Alors, finis aussi les politiques, tant pis pour les élus. On les conteste, on les conspue. Autorité régalienne de l’Etat décentralisé, le peuple aura ta peau. Les questions prioritaires de constitutionnalité ne lui suffisent plus. Il exige une démocratie participative, des référendums d’initiative populaire, des votations, qui lui permettront de se mettre au vert quand il voit rouge. On crée des class actions, des collectifs, contre les maires qui ont délivré les permis de construire en zones inondables, on se retourne contre Météo France qui n’aurait pas affiché la bonne couleur avant les inondations du Gard.

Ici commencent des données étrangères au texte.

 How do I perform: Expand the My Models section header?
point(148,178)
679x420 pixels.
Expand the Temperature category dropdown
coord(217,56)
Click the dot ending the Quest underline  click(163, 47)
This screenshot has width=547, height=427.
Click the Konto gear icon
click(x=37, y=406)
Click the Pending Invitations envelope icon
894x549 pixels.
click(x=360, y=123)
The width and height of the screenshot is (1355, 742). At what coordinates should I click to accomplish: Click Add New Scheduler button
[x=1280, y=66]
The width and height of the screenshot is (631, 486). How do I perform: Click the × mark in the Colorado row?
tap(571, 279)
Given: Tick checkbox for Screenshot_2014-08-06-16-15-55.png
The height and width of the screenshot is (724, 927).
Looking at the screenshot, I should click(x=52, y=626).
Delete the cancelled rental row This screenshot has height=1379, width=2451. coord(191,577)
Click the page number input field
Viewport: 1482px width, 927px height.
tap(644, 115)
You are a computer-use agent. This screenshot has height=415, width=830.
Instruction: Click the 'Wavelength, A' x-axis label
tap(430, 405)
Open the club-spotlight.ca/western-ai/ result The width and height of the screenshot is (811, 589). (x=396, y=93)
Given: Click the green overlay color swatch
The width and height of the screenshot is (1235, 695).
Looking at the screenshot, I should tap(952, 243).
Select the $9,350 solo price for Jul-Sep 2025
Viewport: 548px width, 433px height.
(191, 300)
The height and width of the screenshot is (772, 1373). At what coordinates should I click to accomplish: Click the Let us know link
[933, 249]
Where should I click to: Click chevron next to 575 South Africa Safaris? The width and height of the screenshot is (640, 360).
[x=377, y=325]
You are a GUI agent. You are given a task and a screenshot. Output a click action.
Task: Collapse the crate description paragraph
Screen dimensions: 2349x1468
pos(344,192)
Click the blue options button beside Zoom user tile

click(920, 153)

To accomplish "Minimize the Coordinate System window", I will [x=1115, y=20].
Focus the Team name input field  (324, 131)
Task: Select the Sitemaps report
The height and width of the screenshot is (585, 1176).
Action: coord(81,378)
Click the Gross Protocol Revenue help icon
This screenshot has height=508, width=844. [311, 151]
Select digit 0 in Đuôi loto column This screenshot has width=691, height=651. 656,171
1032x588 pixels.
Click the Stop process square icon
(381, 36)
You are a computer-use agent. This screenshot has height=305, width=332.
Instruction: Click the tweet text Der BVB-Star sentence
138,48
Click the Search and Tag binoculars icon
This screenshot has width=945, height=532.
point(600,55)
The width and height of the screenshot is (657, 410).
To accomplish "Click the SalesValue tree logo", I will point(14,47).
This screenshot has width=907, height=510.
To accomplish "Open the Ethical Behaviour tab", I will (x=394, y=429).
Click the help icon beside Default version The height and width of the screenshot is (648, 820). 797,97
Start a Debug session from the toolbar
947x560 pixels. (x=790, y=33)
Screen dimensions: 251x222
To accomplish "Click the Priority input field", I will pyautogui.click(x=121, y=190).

A cause de sa perception singulière autant que visionnaire des risques naturels et industriels, l’écologie s’est installée comme mouvement politique. Sans doute pour économiser le carburant, elle n’a jamais décollé. Mais les Verts en colère, ça chauffe la moustache. On démonte les McDo, on fauche les OGM expérimentaux, on brise les portiques écotaxe. On fait barrage contre les retenues d’eau et on exige l’annulation de votes démocratiques qui dérangeraient les grenouilles. Et puis les lanceurs d’alerte se mettent à lancer des cocktails Molotov et des bouteilles d’acide contre les gendarmes pour sauver tout à la fois une zone humide et la planète, comme Rambo. Quand une poignée d’inspirés impose par la force ses utopies à la majorité, la liberté face aux risques ressemblerait plus au fascisme qu’à la démocratie. Surtout quand elle fait un martyr.
L’avenir de l’homme
Si la liberté à prendre des risques divise parfois avec violence, elle sait aussi prendre de la hauteur. Depuis le « Toit du Monde » Teilhard méditait sur L’avenir de l’Homme (Editions du Seuil, Paris, 1959). Il assurait que sous nos pieds, toutes menaces confondues, y compris l’évolution de la température, la terre porterait l’humanité pendant encore deux ou trois millions d’années. Il croyait au Christ mais pas aux miracles, aux prévisions mais pas aux prophéties. Dès le début des années vingt du siècle dernier, il prédisait qu’entre la géosphère, la lithosphère, la biosphère et, tout en haut, l’atmosphère, se déplisserait une sphère de conscience, la noosphère. Une sorte de tissu, de film, de plasma, de nappe sur laquelle se transmettrait, se transmettra, de façon instantanée, l’information. Ce serait la conscience, de plus en plus réflexive, que l’humanité aura d’elle-même. Sans rien pouvoir en connaître ni même en deviner, il décrivait une toile : le web. Aujourd’hui c’est fait : Internet, satellites de communication, aux lasers mesurant et localisant les sources de CO2, paraboles, réseaux sociaux, Skype, téléphones mobiles, ordinateurs surpuissants réagissant en une fraction de seconde aux mouvements des marchés, la noosphère nous couvre de son dôme. Tous les humains sont désormais indissolublement, instantanément, liés, l’humanité est une et elle en a conscience. La COP21 le démontre. « Au-dessus des individus, il y a l’humanité qui vit et se développe comme tout être organique, et qui, comme tout être organique, tend au parfait, à la plénitude de son être… Est venu le moment où elle a pris, comme l’individu, possession d’elle-même, où elle s’est reconnue, où elle s’est sentie comme unité vivante. » (Ernest Renan, l’Avenir de la Science, Calmann-Lévy, Paris, 1890). L’accord sur le climat réconcilie l’humanité avec les politiques. Elle se serre les coudes, ils se serrent la main. Alors la menace contre le développement durable n’est plus perçue seulement comme un risque. Vraie ou fausse, si elle unit les hommes, elle est aujourd’hui devenue une chance.
*Professeur Jacques Milliez
Membre de l’Académie nationale de Médecine
(1). Ce texte résulte de la communication faite au 14e Forum mondial du Développement Durable.